€ 33.000

BERRETTINI DA CORTONA PIETRO. Tabulae Anatomicae a celeberrimo pictore Petro Berrettino Cortonensi delineatae, & amp; egregiè aeri incisae nunc primum produent, et a Cajetano Petrioli Romano...

Rome, Typographia Antonii de Rubeis., 1741.

Folio, (430 x 290 mm.), [4], 84 pp. Title printed in red and black with engraved vignette, woodcut initials and large tail-pieces, 27 engraved anatomical plates by Luca Ciamberlano. after Pietro da Cortona. Contemporary Roman red morocco richly gilt, outer and inner border with gilt roll of fleurons and tendrils, gilt cornerpieces with curly leaf tools, small stars and fleurons to outer border and central panel; spine in compartments richly gilt, gilt edges. A very fine copy.

First edition of this anatomical atlas, exquisitely illustrated with 27 copperplate engravings after drawings by the renowned Baroque artist Pietro Berrettini da Cortona.

Berrettini (1596-1669) was born in Cortona, Tuscany, and studied as an artist in Rome and Florence. In Rome he achieved recognition as a leading architect and painter, after his work on the Palazzo Barberini, commissioned by Pope Urban VIII. “Cortona's works are the most spectacular achievements of mid-seventeenth century Italian painting…. This [the Gran Salone of the Palazzo Barberini] was the most important commission of the 1630s, and Cortona produced a fresco that is for Roman Baroque painting what Michelangelo's Sistine Ceiling is for Roman High Renaissance painting- the grandest and most complete statement of its aesthetic ideals.” (Held & Posner, 17th and 18th Century Art, pp. 107-109). The anatomical drawings present in this atlas were produced early in his career, around 1618. “They were apparently prepared from dissections made at the Santo Spirito Hospital. The anatomist is not known for certain, possibly Nicholas Larchée [who is said to have studied anatomy in Rome with Nicholas Poussin]. The actual drawings have, surprisingly, been preserved, for they were acquired by Sir William Hamilton, British Ambassador to the King of Naples and presented to William Hunter, obstetrician, anatomist, and collector. These anatomical studies are highly finished, and are coloured in a subdued manner. The noble gestures of the figures can be seen to have been altered and corrected, in some cases more than once. Many of the dissected men hold oval or rectangular medallions – they look like framed mirrors – within which are drawn figures detailing the anatomy of various regions.” (Roberts & Tomlinson, p. 273) The drawings are still part of the museum's collection, as Hunterian MS 653.

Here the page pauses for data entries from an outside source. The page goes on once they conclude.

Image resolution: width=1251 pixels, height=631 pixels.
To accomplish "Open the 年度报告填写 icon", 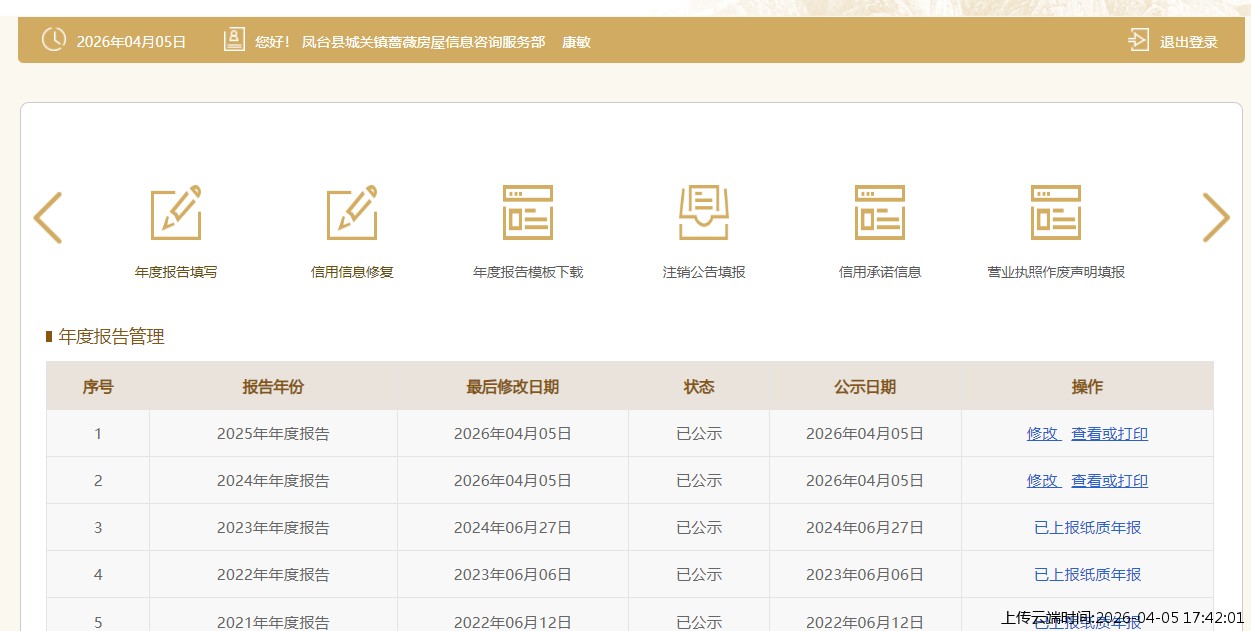I will click(176, 213).
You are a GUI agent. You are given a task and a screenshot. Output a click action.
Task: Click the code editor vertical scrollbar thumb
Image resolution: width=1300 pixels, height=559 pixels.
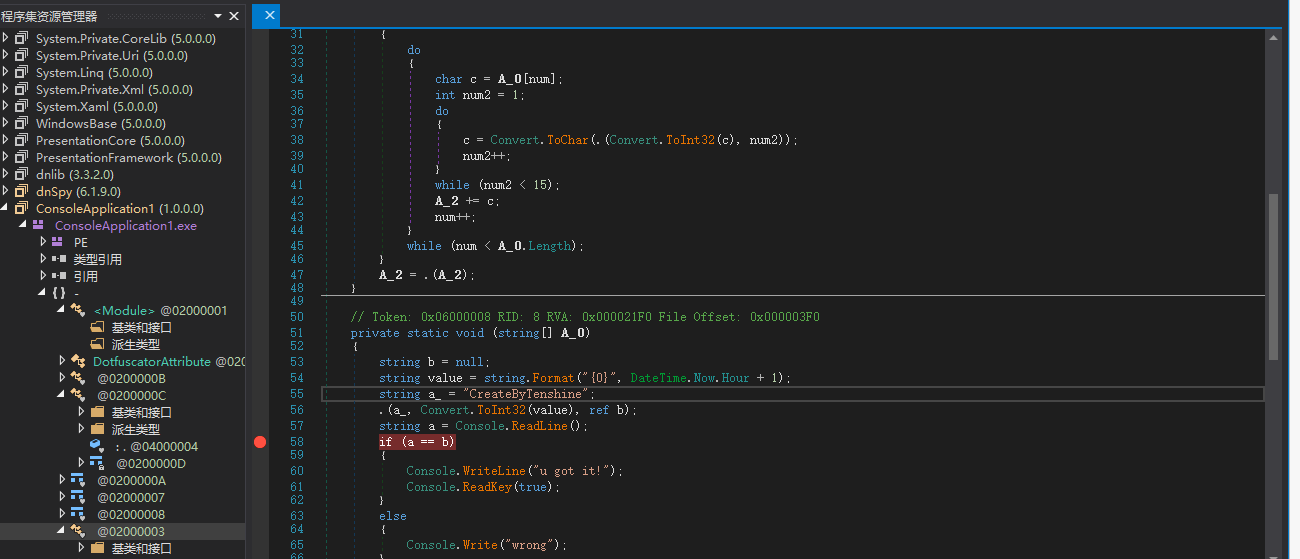[x=1273, y=275]
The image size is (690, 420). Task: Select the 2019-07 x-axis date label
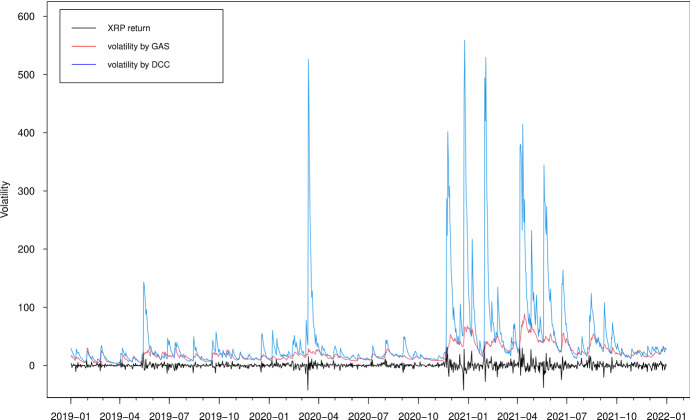pos(170,412)
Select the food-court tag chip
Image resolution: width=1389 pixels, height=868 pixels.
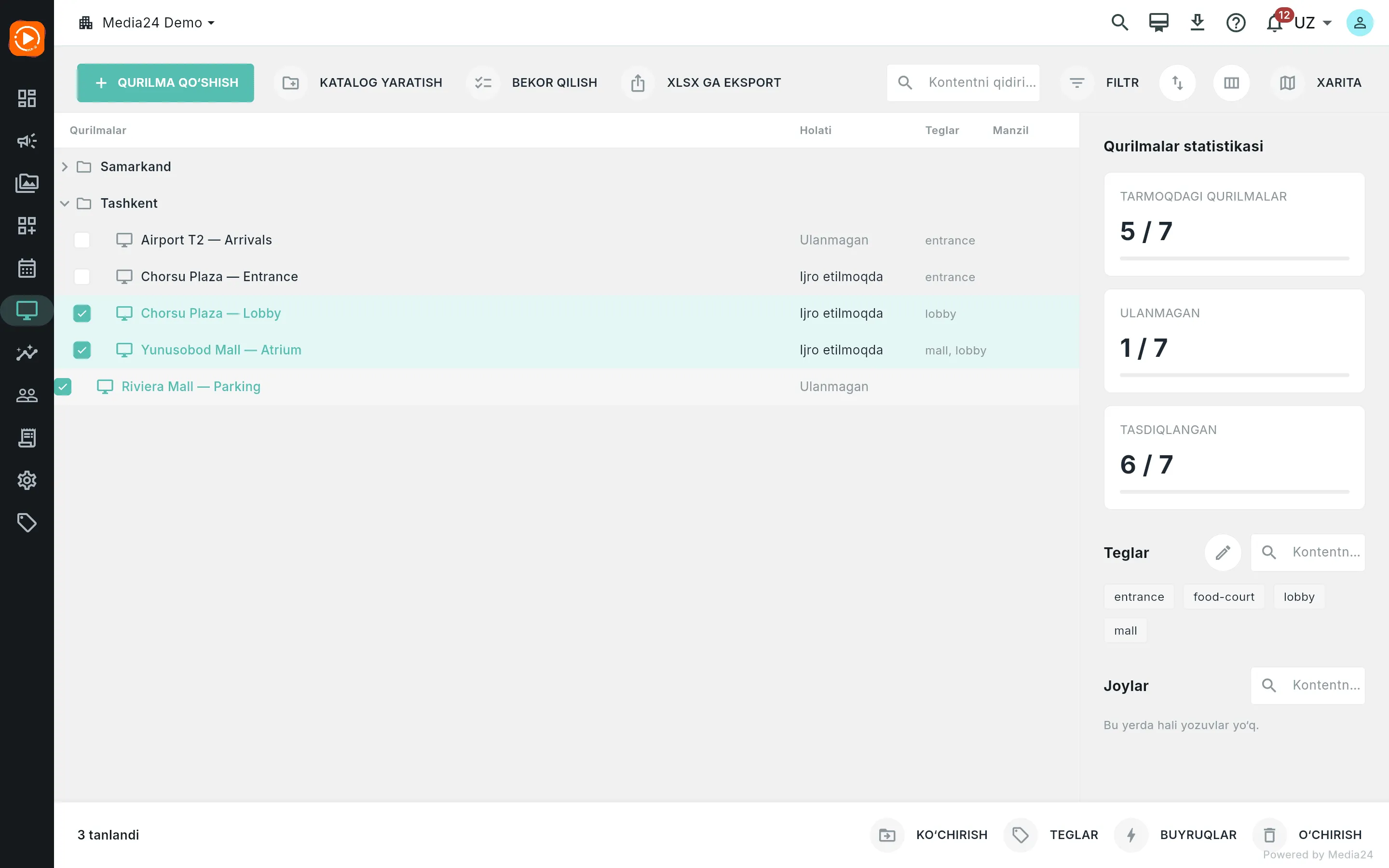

“In 1741, that is some one hundred and twenty years after these drawings were made by Pietro da Cortona [and 70 years after his death], the anatomical atlas was published in Rome. It was edited by Gaetano Petroli, surgeon to the King of Sardinia. Twenty of the 27 large engravings of this books - that is, nos. 1 to 19 and no. 27 - can be clearly seen to be closely, but not exactly, similar to the original drawings in the Hunterian Collection. In most of Berrettini's plates, the nerves are emphasized, and stand out white from the dark shading of the other parts.” (Roberts & Tomlinson p. 273) “According to Hunter, the chief object of these plates was to teach neurology, and all the rest was added by some person without judgment. Berrettini's plates seem indeed to prove the first part of this assumption in so far as the nerves are everywhere emphasized and their representations are made more prominent by means of crosshatching. This seems to be especially true of the first twenty plates. A previous owner of the plates, perhaps Petroli himself, crowded the first nineteen plates with a number of anatomic accessories which he took from Vesalius, Casserius and others, and which were done by a different artist and a different engraver. This first edition contains the nineteen plates with the accessory figures on the blank spaces, which are not Berrettini's work – these figures were removed in the later 1788 edition. It also contains Petrioli's commentary which has little anatomic value.

Berrettini's figures are, in the main, representations of entire bodies in action or some active attitude. The first nineteen plates deal chiefly with muscles, nerves, and blood vessels. Plate 20 represents in one figure the opened spinal column and in a great many smaller figures around it, the different vertebrae. Plate 26 shows three skeletons in Vesalius' style as far as the space on one plate permitted. Plate 27 represents a standing female figure with the abdominal cavity open. A side figure on the same plate shows the open uterus with the foetus. These figures are the only representations of a female body in the whole collection. Yet one would prefer to include this plate among the genuine Berrettinic plates rather than any of the six preceding it. All the plates were intended for physicians and not for artists.” (Choulant, pp. 235-239)

Graesse I 348; Wellcome II 146; Heirs of Hippocrates No. 470; Choulant-Frank 235-239; Not in Osler; Roberts & Tomlinson, The fabric of the body: European traditions of anatomical illustrations, 1992.